BEGIN Task material
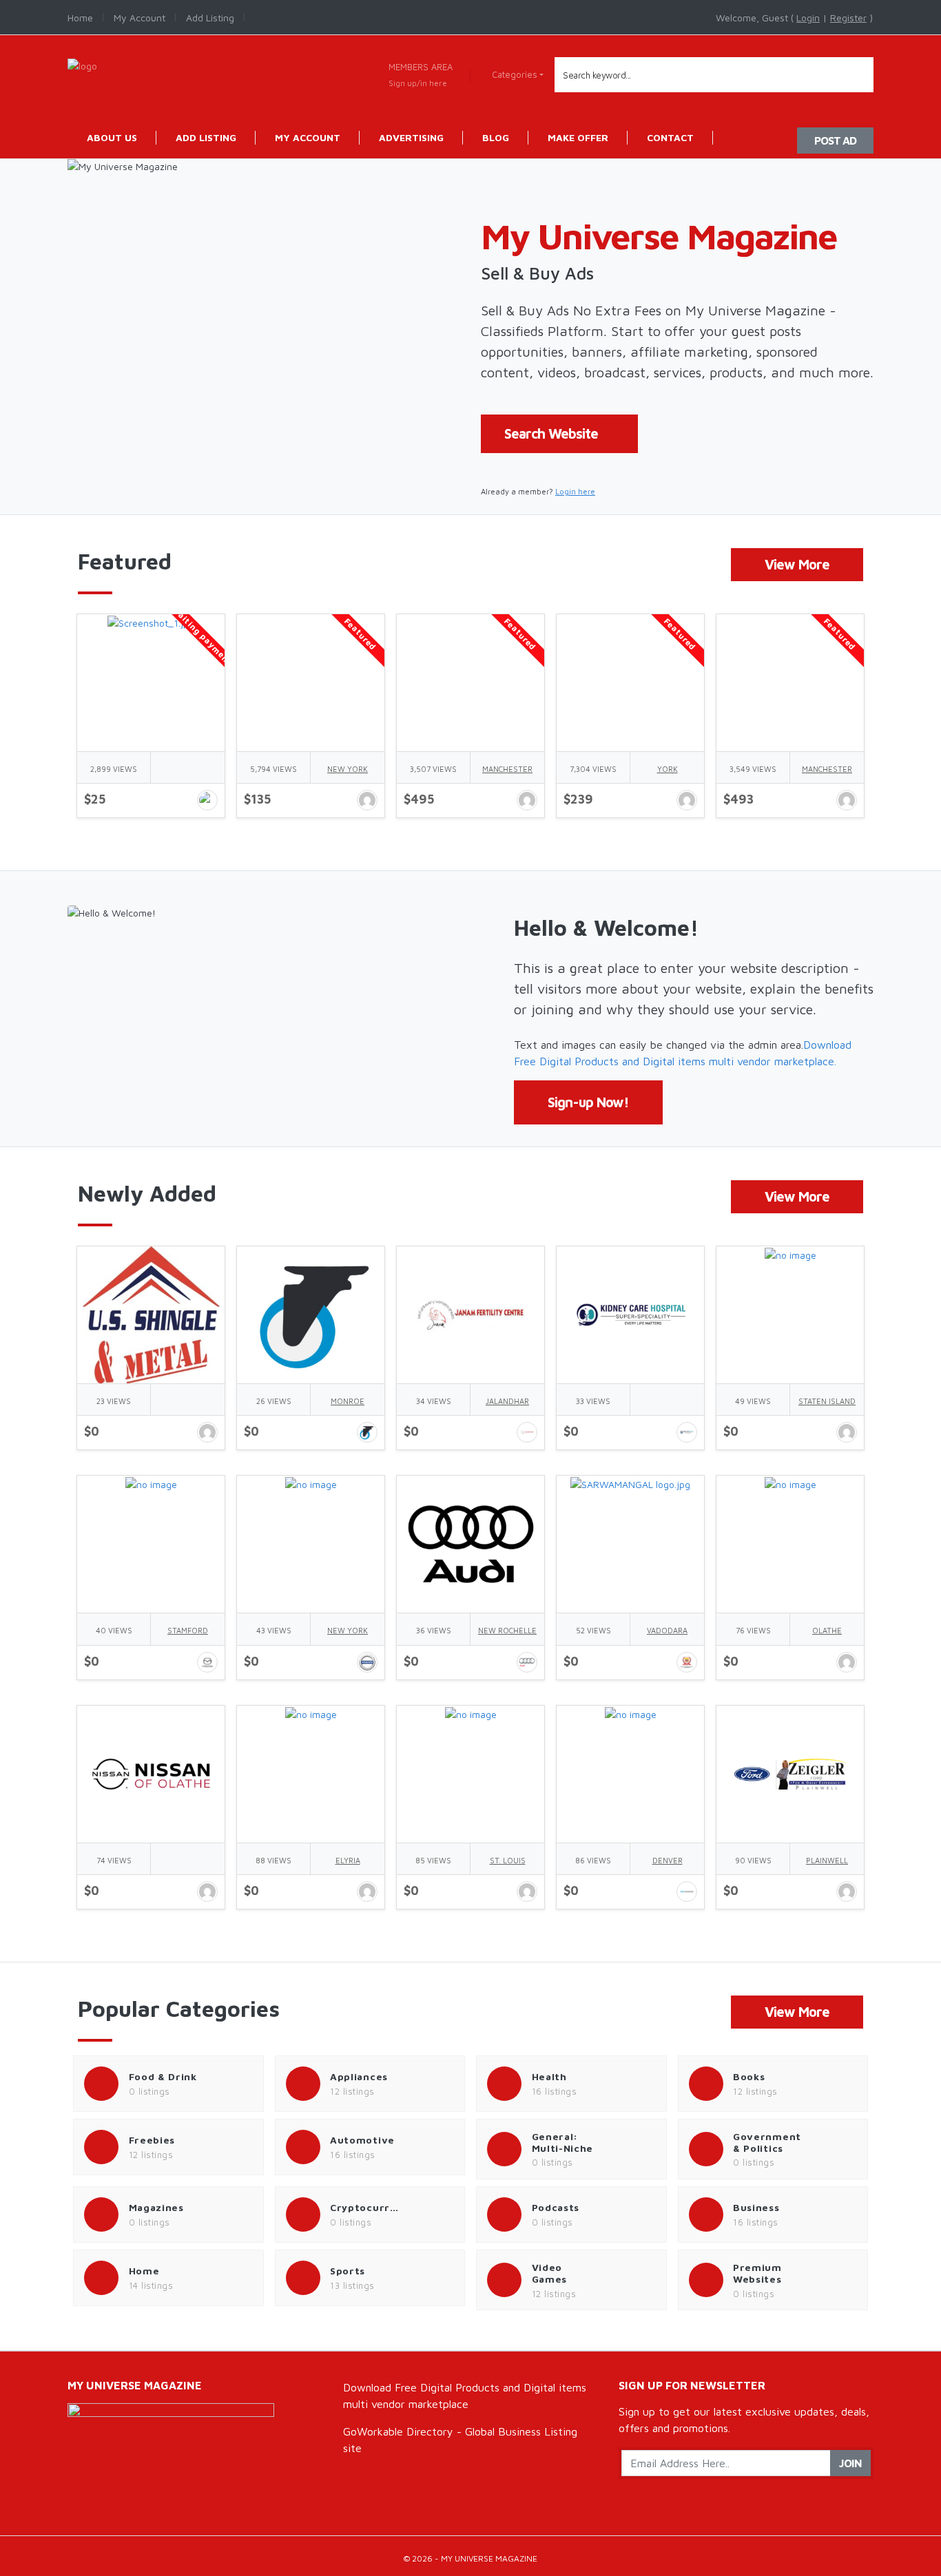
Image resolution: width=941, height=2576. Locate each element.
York (667, 768)
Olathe (827, 1630)
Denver (667, 1860)
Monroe (347, 1400)
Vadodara (667, 1630)
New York (347, 768)
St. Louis (508, 1860)
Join (850, 2463)
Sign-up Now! (588, 1102)
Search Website (551, 433)
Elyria (347, 1860)
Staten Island (827, 1400)
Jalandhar (507, 1400)
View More (797, 564)
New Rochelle (507, 1630)
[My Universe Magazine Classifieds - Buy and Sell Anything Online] (82, 64)
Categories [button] (514, 74)
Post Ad (835, 140)
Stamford (187, 1630)
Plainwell (827, 1860)
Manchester (507, 768)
END Task material
Work task: Would you mind transcribing the material exactly, without the pictures?

Output of the exercise:
Image resolution: width=941, height=2576. Locate each element.
York (667, 768)
Olathe (827, 1630)
Denver (667, 1860)
Monroe (347, 1400)
Vadodara (667, 1630)
New York (347, 768)
St. Louis (508, 1860)
Join (850, 2463)
Sign-up Now! (588, 1102)
Search Website (551, 433)
Elyria (347, 1860)
Staten Island (827, 1400)
Jalandhar (507, 1400)
View More (797, 564)
New Rochelle (507, 1630)
[My Universe Magazine Classifieds - Buy and Sell Anything Online] (82, 64)
Categories [button] (514, 74)
Post Ad (835, 140)
Stamford (187, 1630)
Plainwell (827, 1860)
Manchester (507, 768)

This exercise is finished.